Se a Organização das Nações Unidas (ONU) fosse um prédio, seria necessária a autorização de 192 condôminos para qualquer reforma. É essa dimensão coletiva que torna tão difícil levar a cabo as atualizações necessárias ao organismo, após 65 anos de sua criação, completados hoje.
As reformas apontadas como necessárias vão além do conhecido pleito por novas vagas permanentes no Conselho de Segurança (CS, formado por EUA, Inglaterra, França, Rússia e China), órgão responsável por autorizar o uso da força de um Estado contra outro. Brasil, Alemanha, Índia e Japão uniram forças no chamado "G4" para reivindicar seu espaço, por enquanto sem avanço. Segundo os analistas, a reforma precisaria mexer em estruturas mais profundas: aumentar a mesa da "diretoria" não iria resolver falhas de atuação percebidas hoje.
A perda de legitimidade é vista pelo professor de Direito Internacional da Universidade Positivo Rui Carlo Dissenha como o principal problema da atuação recente do CS. O caso mais emblemático ocorreu no fim de 2002, quando os EUA pressionaram pela autorização à invasão ao Iraque, sob o argumento de que o país manteria armas secretas de destruição em massa. Ela não foi concedida e a guerra começou mesmo assim, tendo por justificativas juridicamente frágeis decisões anteriores.
"Foi uma pancada violenta, porque o órgão simplesmente não foi respeitado", observa Dissenha. O silêncio posterior foi constrangedor. "Para as Nações Unidas cumprirem com seu papel, deveriam ter condenado a invasão e processado as atividades criminais do governo americano", diz o professor da Escola de Jornalismo da Universidade do Texas em Austin Robert Jensen.
Uma reforma ampla do CS é defendida desde o fim dos anos 60. Fontes diplomáticas asseguram que a entrada para o "clube" G4 foi um tiro no pé do Brasil, porque a China jamais aceitará a entrada do rival Japão.
Outra discussão é sobre a coerência de uma reforma no CS que não contemple o fim do poder de veto que hoje os países membros detêm. "Para que funcionasse melhor, seria mais interessante que ele caísse.
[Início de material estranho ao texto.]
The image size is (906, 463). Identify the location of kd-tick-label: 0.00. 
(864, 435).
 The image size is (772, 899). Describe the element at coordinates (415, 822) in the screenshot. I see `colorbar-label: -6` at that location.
Mas esse pleito inviabilizaria a reforma, porque os cinco atuais membros não aceitam perder esse poder", avalia o coordenador de Relações Internacionais do UniCuritiba, Juliano Cortinhas.
Outra avaliação frequente é a de que, escrita no pós-guerra para recolocar o mundo em ordem e garantir a paz, hoje a Carta da ONU deveria priorizar o desenvolvimento e o fim da fome. Na prática, é o que a organização tenta fazer com as metas do milênio, lista de melhorias assumidas por países para cumprimento até 2015.
O novo foco desloca a atenção das agressões de um Estado contra outro para questões internas aos países. "A reconstrução de infraestruturas, reorganização de sistemas judiciários, direitos humanos, auxílio humanitário, reorganização dos exércitos e força policial" são hoje levados em conta para a manutenção da própria segurança internacional, avalia a coordenadora de Ciência Política e Relações Internacionais da Facinter Karla Gobbo.
Outro fator que vem causando perda de relevância às Nações Unidas, de acordo com analistas ouvidos pela Gazeta do Povo, é a influência política dos membros mais poderosos sobre as decisões. Isso se reflete na própria representação dos países da ONU. Em tese, o modelo é democrático, já que cada país tem direito a um voto na Assembleia Geral. Na prática, "quando determinado país precisa aprovar algo de seu interesse, ele faz lobby e países mais pobres acabam trocando seu voto pelo que é economicamente ou politicamente melhor", avalia Dissenha (leia mais ao lado).
Bom começo
A própria ONU reconhece necessidades de mudança e tem até um site sobre isso (www.un.org/reform). Os mais otimistas apontam mudanças positivas que já ocorreram. A principal seria o novo Conselho de Direitos Humanos, criado em 2006, que instituiu a revisão periódica temática de todos os países integrantes por exemplo, avaliando a situação das mulheres na República Democrática do Congo e na Suíça.
A advogada especialista em direitos humanos Chrystiane Paul cita ainda a ampliação da capacidade diplomática para prevenir novos conflitos e realizar a mediação daqueles já existentes.
"A reforma da ONU foi iniciada em 1995 no secretariado de Boutros Boutros-Ghali, e precisa ter continuidade", ela avalia. Para isso, basta convencer os 192 condôminos de preferência, sem pressão política sobre os países mais pobres.